最近日本学者Tamura等报道了他们对30例胃腺瘤组织APC基因突变的检查结果,发现有6例腺瘤存在APC基因突变,突变的发生不随肿瘤大小和组织学类型改变而变化。由于在结直肠癌形成期间,APC基因突变之所以被认为是肿瘤发生的早期事件是因为在很小的腺癌中就可以查到突变,并且突变率并不随着结直肠腺瘤向腺癌的演变而上升。相应地,作者认为APC突变在胃癌中的作用可能与结直肠癌相似,是胃癌发生的早期事件,这一推论与Rhyu等的观点明显不同。为明确APC、MCC基因杂合型缺失与胃癌发生及生物学行为的关系,我们采用以PCR为基础的实验技术检查了APC基因外显子11、MCC基因外显子10杂合型缺失的情况,结果发现胃癌组织可发生上述两基因位点的缺失。初步研究表明,APC基因缺失与胃癌发生的部位、大小、浸润深度、周围淋巴结转移无明显关系,不同分化程度的胃癌也都可以出现缺失,在3例APC基因呈杂合型的早期胃癌中,1例发生缺失。
综合以上研究结果,可以明确,在胃癌发生中APC、MCC基因异常是两个较常见的遗传学改变。APC基因异常既可以发生于胃腺瘤,又可以存在于早期胃癌中,在进展期胃癌中也可以出现,且三者阳性率相近,因此可以推测APC很可能在胃癌发生的早期发挥作用。
7.研究肿瘤抑制基因的意义
7.1有助于揭开肿瘤发生的奥秘
长期以来,人类对肿瘤发生的基本过程所知甚少。近年来,肿瘤分子遗传学领域发展较快,对已鉴定的癌基因和肿瘤抑制基因致癌机理的了解不断加深,同时又有新基因被发现。现已明确:肿瘤的发生是癌基因激活、肿瘤抑制基因失活共同作用的结果。人们认识较充分的是结直肠癌的发生过程。结直肠上皮细胞中APC基因失活能引起细胞过度增生,这时还不是癌变,还需要一系列的基因改变,包括癌基因(k-ras)激活、肿瘤抑制基因(DCC、p53)失活等,多基因的累加最终导致细胞向恶性方向演变(图3-1):在胃癌的发生中,同样有癌基因(Ha-ras)激活和肿瘤抑制基因失活(APC、DCC、p53)等改变,但是我们的异常改变在胃癌发生过程中是否起决定性作用,尚需加强研究。
7.2为肿瘤基因治疗提供可能的途径
目前与肿瘤抑制基因有关的肿瘤治疗设想主要有以下几个方面:
(1)利用野生型肿瘤抑制基因导入细胞的方法治疗肿瘤。将Rb或p53基因导入有上述基因缺失的肿瘤细胞可使肿瘤细胞的恶性表型得以逆转,这为进一步的临床实验提供了细胞学依据。利用p53导入治疗晚期肿瘤病人在美国已经进入临床验证阶段。

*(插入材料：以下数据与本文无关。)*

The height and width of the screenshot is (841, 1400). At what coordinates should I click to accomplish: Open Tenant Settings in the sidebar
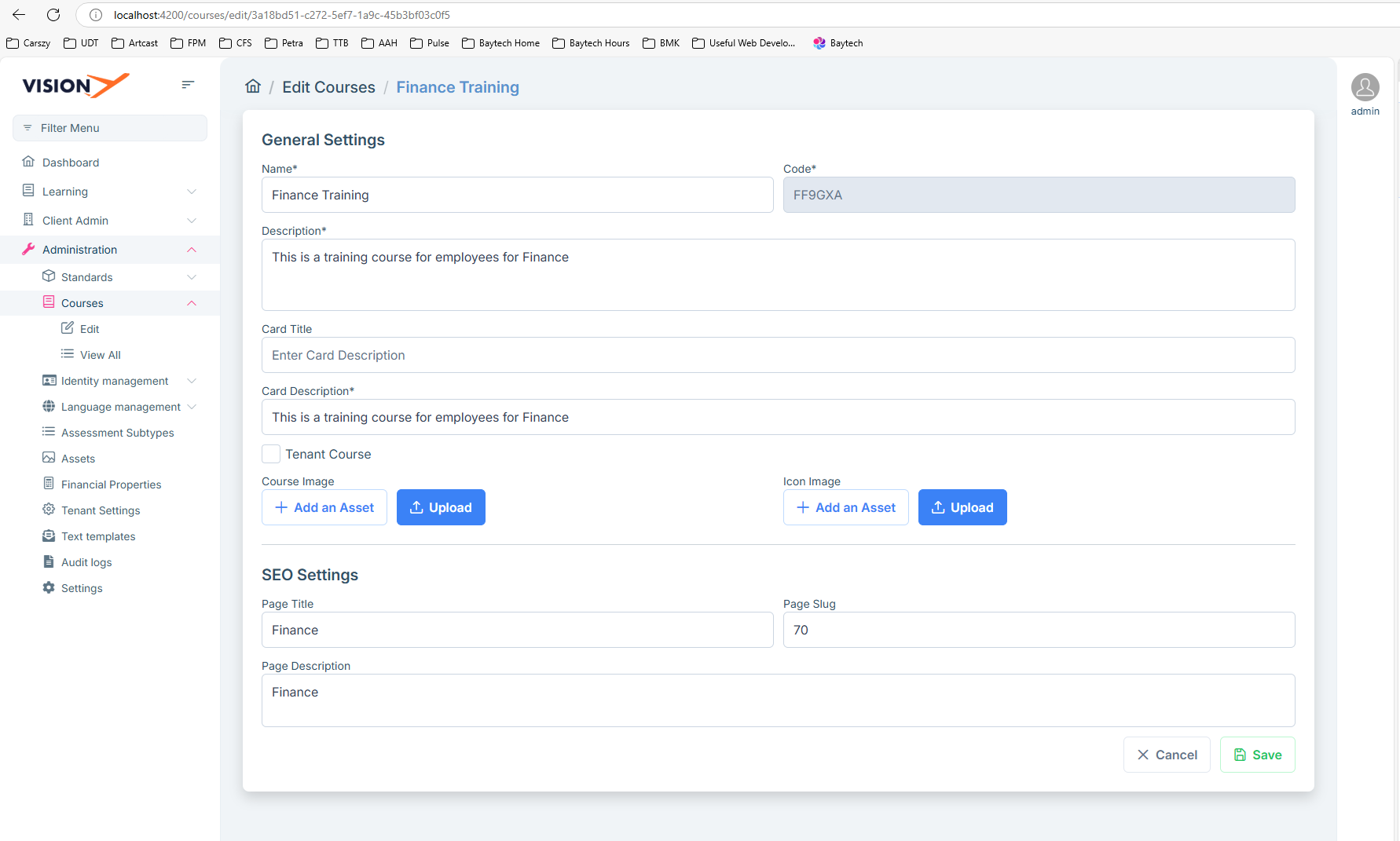(x=101, y=510)
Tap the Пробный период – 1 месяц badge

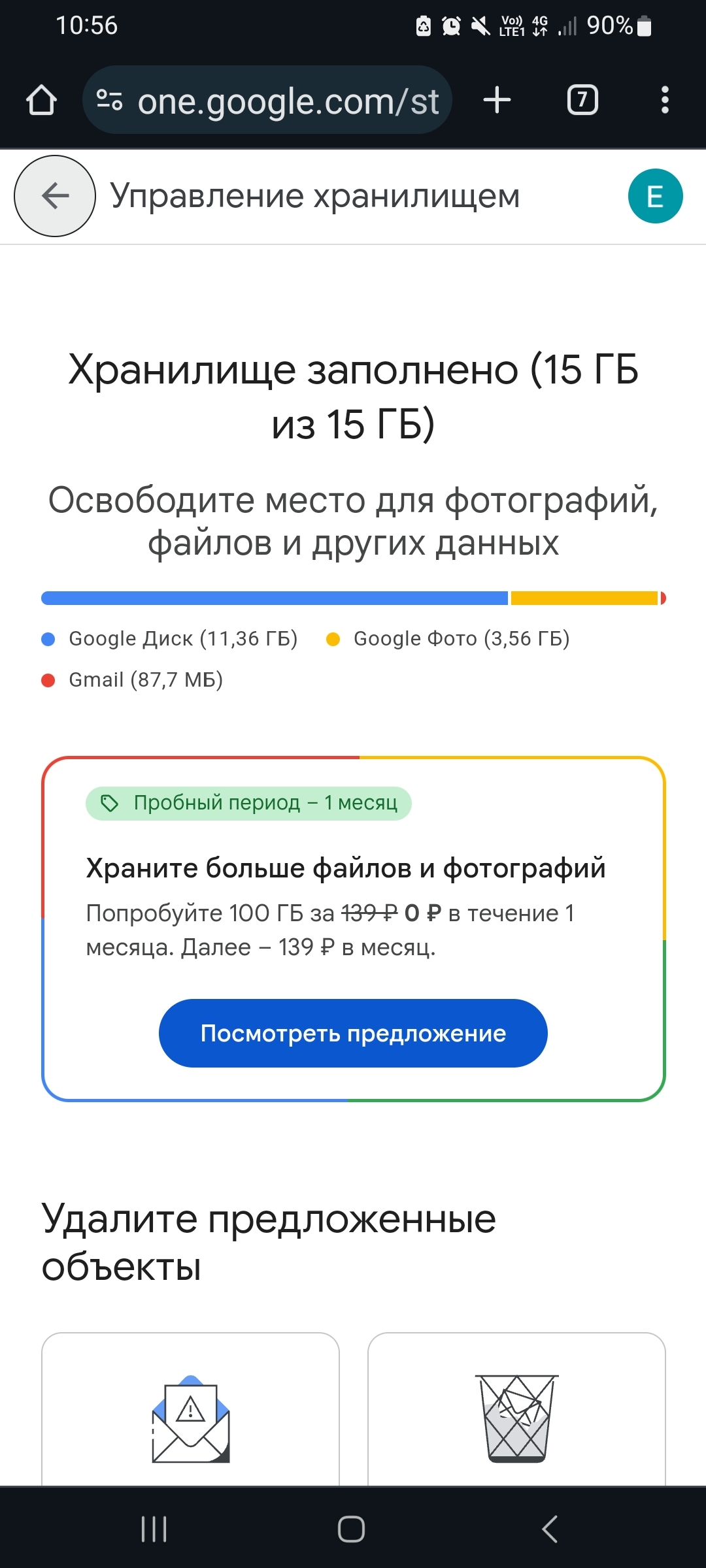click(248, 803)
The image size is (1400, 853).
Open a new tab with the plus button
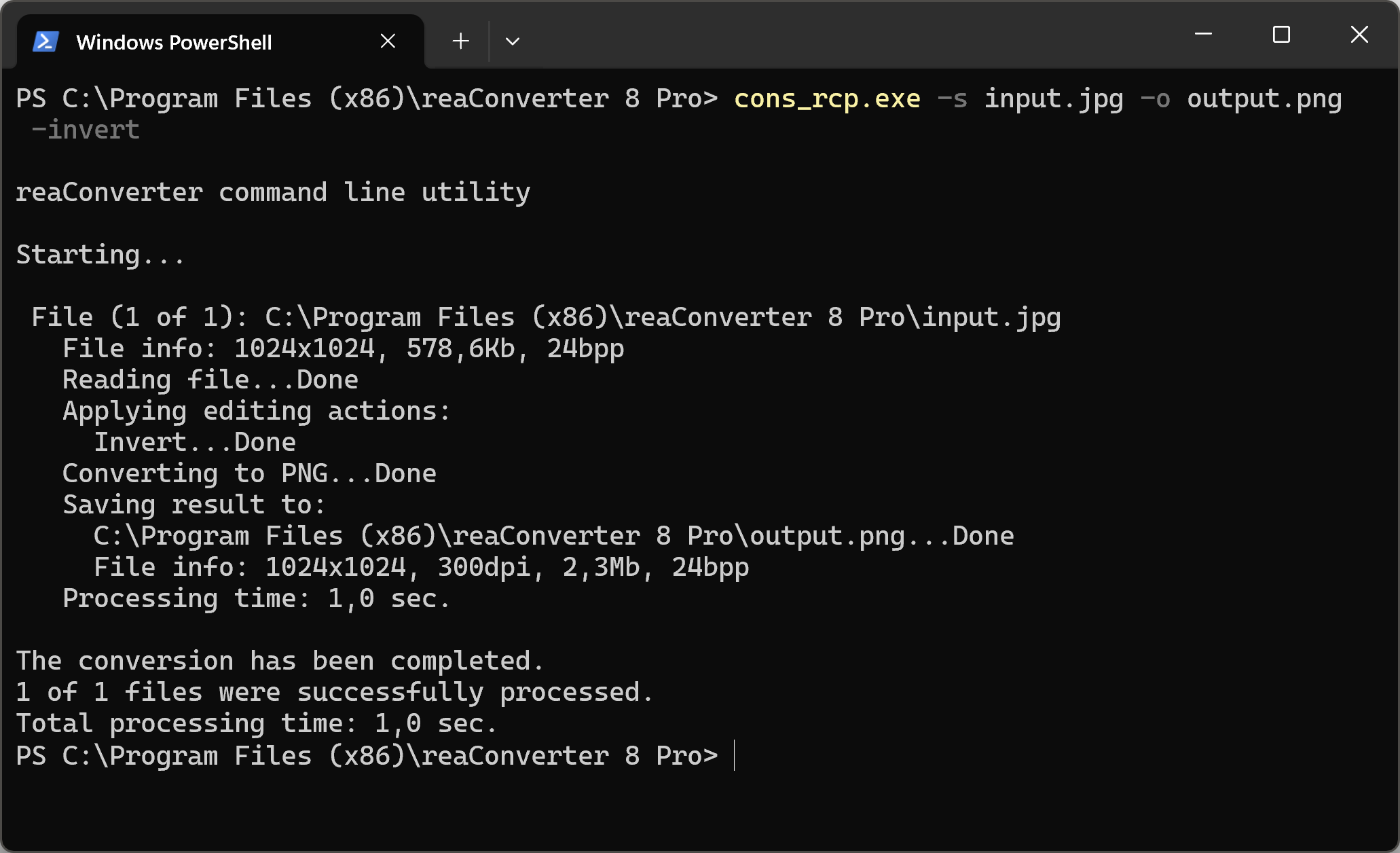pyautogui.click(x=460, y=41)
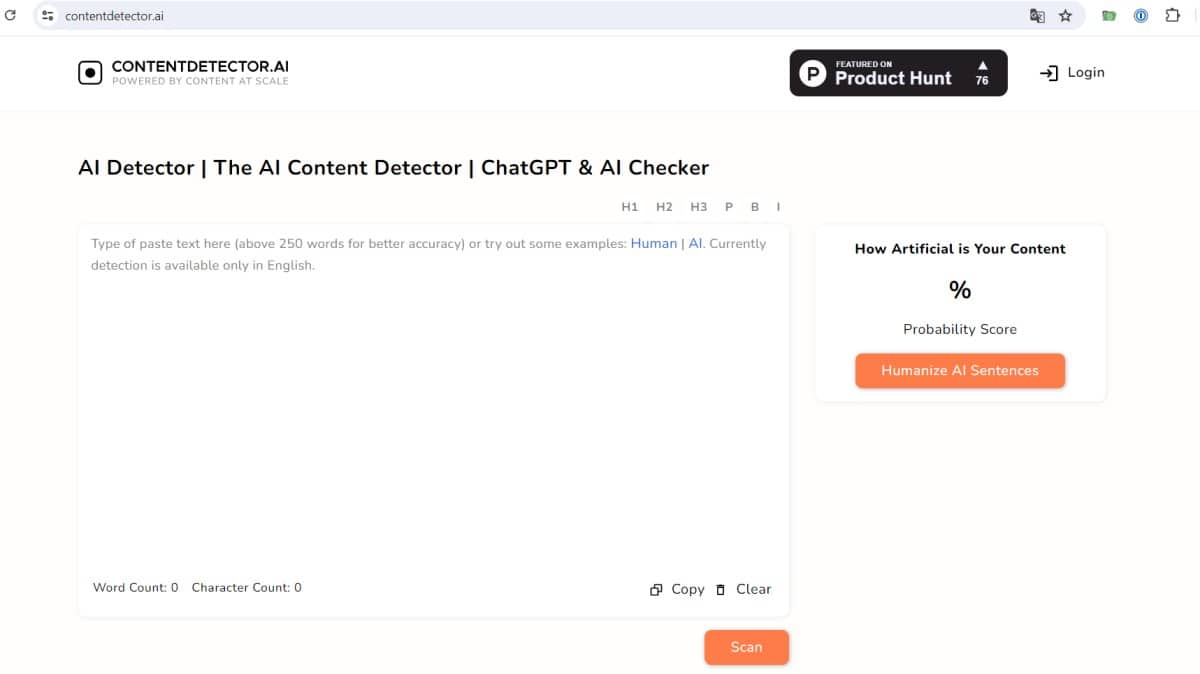Reload the page with the refresh icon
Screen dimensions: 1200x674
(11, 15)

(2)指导新的抗癌药物合成。在明确肿瘤抑制基因的正常生理功能之后,可以设法合成新的生化制剂以替代肿瘤抑制基因所发挥的作用,使得该基因失活时也不致于使细胞向恶性方向演变。
(3)利用免疫疫苗治疗肿瘤。肿瘤抑制基因常可发生突变。突变蛋白对个体来说都是特异性肿瘤多肽(oncopept-ides)。现在人们正努力寻找一种有效分离与合成这些肿瘤特异性的具有免疫原性的多肽,并设法提高其免疫原性,使之成为肿瘤排斥抗原,激活肿瘤自身的免疫系统,发挥特异性主动免疫效应杀伤肿瘤细胞。
7.3促进肿瘤的早期诊断
有些肿瘤抑制基因在细胞恶变之前或早期即已出现异常,并且这种异常改变具有高度的特异性。因此设法检测这些异常的改变可以作为肿瘤早期诊断甚至预测肿瘤发生的一种有效途径。FAP虽然是一种良性疾病,但有较高的癌变率。这种病人的家族成员患病的机率也较大。以往缺乏有效的检查及监控措施。自从明确APC基因在FAP发生中的作用以来,人们通过检查血细胞中APC基因是否存在突变,就可以使患者及家族成员在FAP癌变之前甚至症状出现之前得到诊断。APC基因突变的检查可采用对该基因不同区段分别进行PCR扩增,也可以采用体外合成蛋白检查(in vitro synthesized-protein assay)和等位基因特异性表达检查(allele-specific-expression assay)等技术。以上方法都可用于临床常规检查。